▸ TASK
Pull out the lines from the one containing "Click the English language link" through the one containing "coord(147,42)", both included, and reproduce them without the pictures.

-- start DATASET ENTRIES --

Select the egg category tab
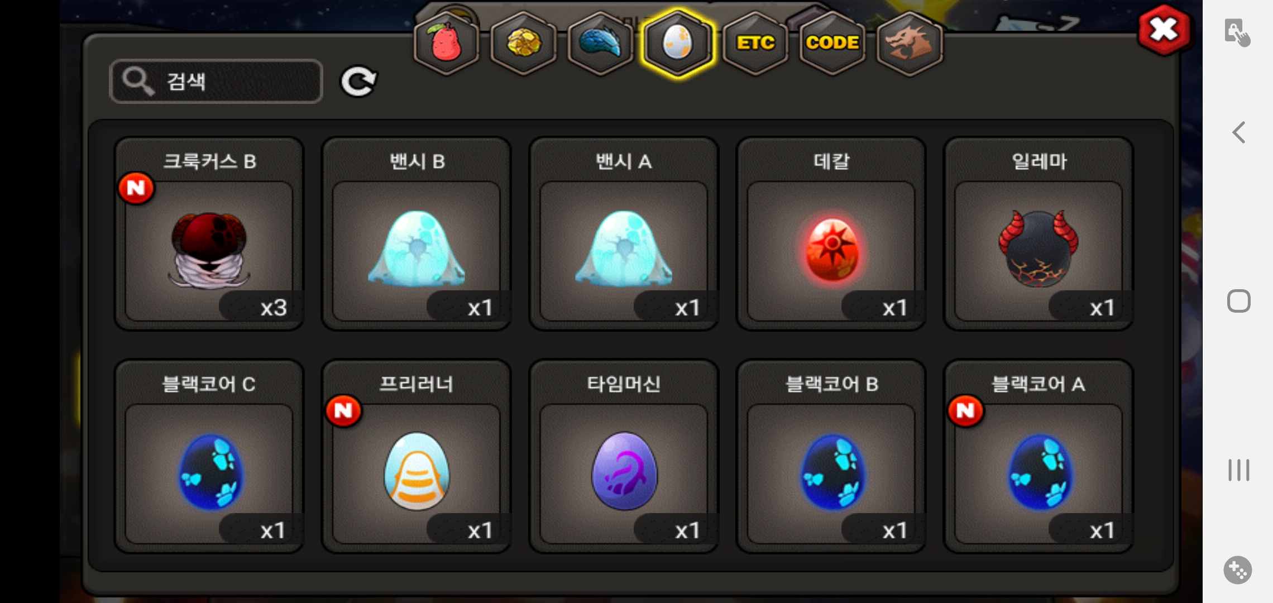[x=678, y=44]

-- end DATASET ENTRIES --
-- start DATASET ENTRIES --

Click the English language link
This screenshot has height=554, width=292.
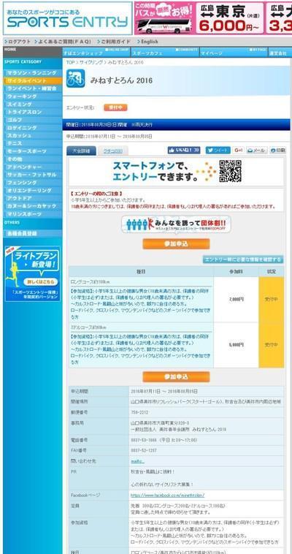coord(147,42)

-- end DATASET ENTRIES --

▸ FINISHED ANSWER
Click the English language link
This screenshot has height=554, width=292.
coord(147,42)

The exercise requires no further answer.